• _Passage shown_
+++

Table of Contents
Overview
In the recent released NetScaler Firmware 14.1 51.72 they’ve added first Support for the new NIST standard (hybrid) Post-Quantum Cryptography Key Exchange (PQC KX).
Let’s have a first look on how to configure the usage of PQC KX and what that means for Clients / Browsers, accessing services via NetScaler.
If you’re interested in the technical design on how PQC works in detail, checkout the Blog-Series (Part 1-3) from Steven Wright here. Highly recommended!
Configuration
To enable PQC KX, edit your SSL Frontend Profile and change the ECC Curve bindings.
First, unbind all P_ECC Curves – in my SSL Profile these four P_ECC Curves are bound:

Now, we have two options.
Option 1 – Enforcement of PQC on your Services, but without “legacy” support (For example Safari or other mobile browsers aren’t supporting PQC at the moment, which will result in a Connection-Reset)
For that, just bind the X25519_MLKEM768 ECC Curve, this will force PQC:

Option 2 – Enabling PQC with Fallback. Browsers who are supporting PQC as of now (For example Google Chrome, Mozilla Firefox and Microsoft Edge) will automatically prefer and use MLKEM Key-Exchange. Other Browsers who don’t, will do a fallback for example to P-256 (Safari). This will guarantee no service disruption / failures.

+++

• _Aim of the exercise_
Check each statement against the NetScaler PQC passage above. Mark it yes or no, and quote the words of the passage that decide it: 1. Support for PQC key exchange arrived in NetScaler Firmware 14.1 51.72. 2. Binding only the X25519_MLKEM768 curve still lets Safari connect. 3. The configuration begins by unbinding all P_ECC curves from the SSL profile.

+++

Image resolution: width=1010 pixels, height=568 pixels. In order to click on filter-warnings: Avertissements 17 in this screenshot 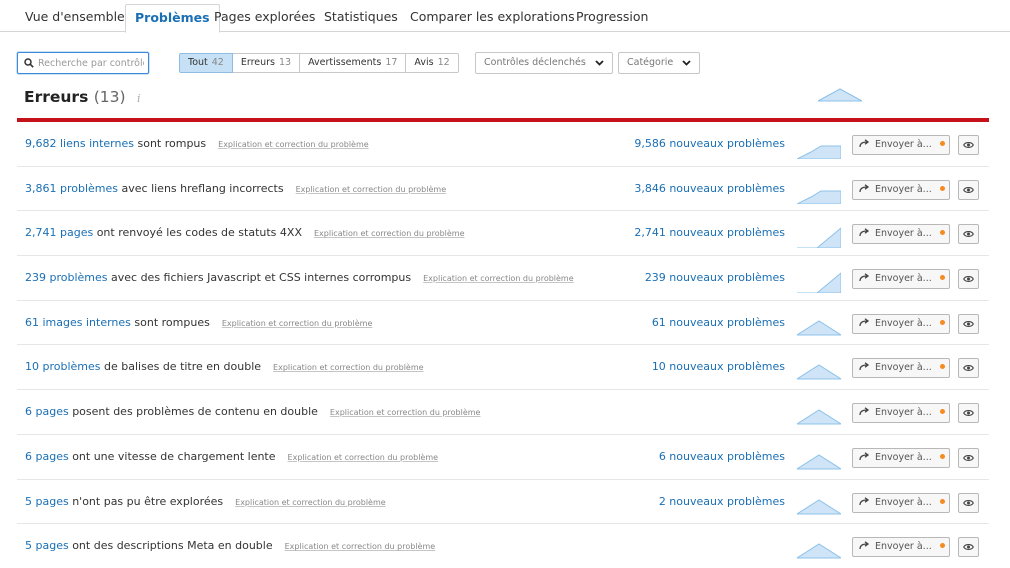, I will do `click(353, 63)`.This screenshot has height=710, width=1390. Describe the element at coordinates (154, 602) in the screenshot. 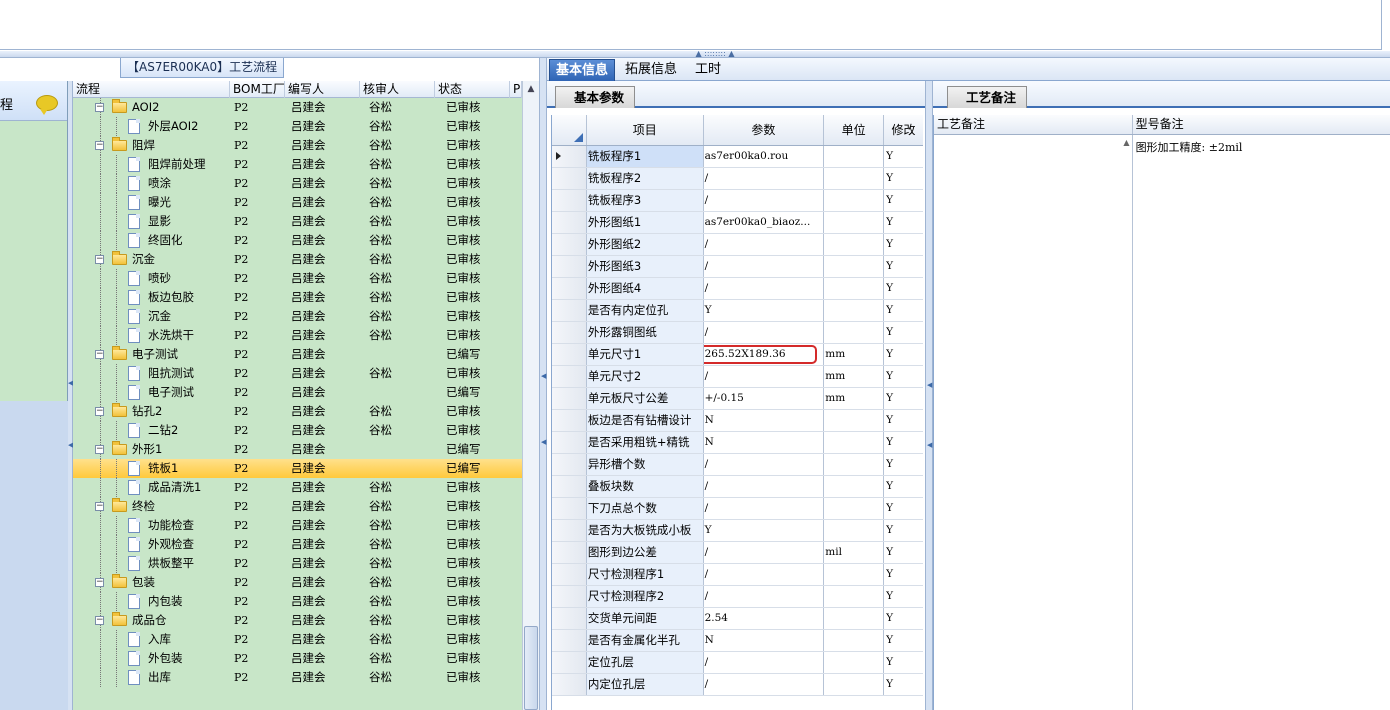

I see `tree-node: 内包装` at that location.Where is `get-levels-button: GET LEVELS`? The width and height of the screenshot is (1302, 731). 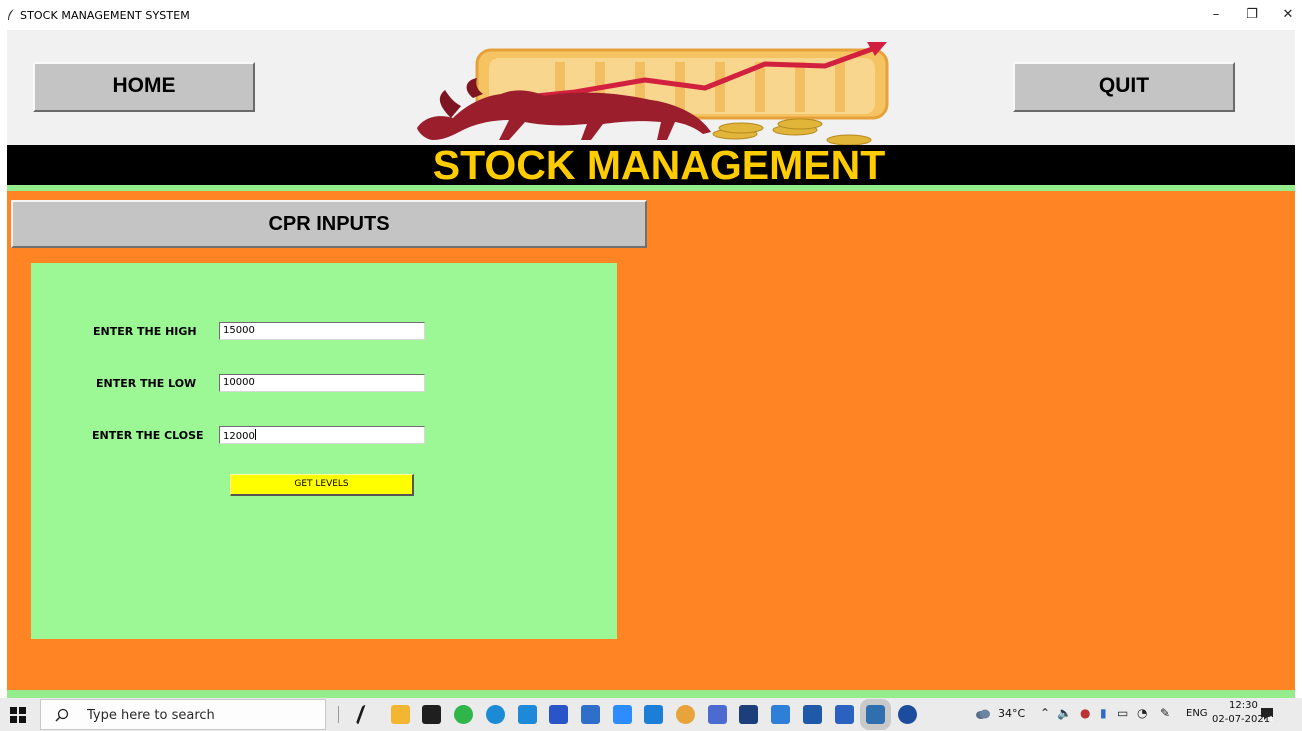
get-levels-button: GET LEVELS is located at coordinates (322, 485).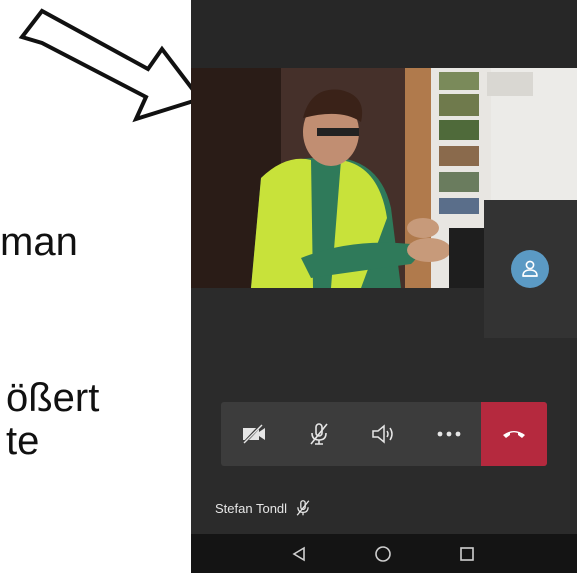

+++

• _Solution for this task_
1. Yes: "In the recent released NetScaler Firmware 14.1 51.72 they’ve added first Support for the new NIST standard (hybrid) Post-Quantum Cryptography Key Exchange (PQC KX)."
2. No: "Safari or other mobile browsers aren’t supporting PQC at the moment, which will result in a Connection-Reset"
3. Yes: "First, unbind all P_ECC Curves"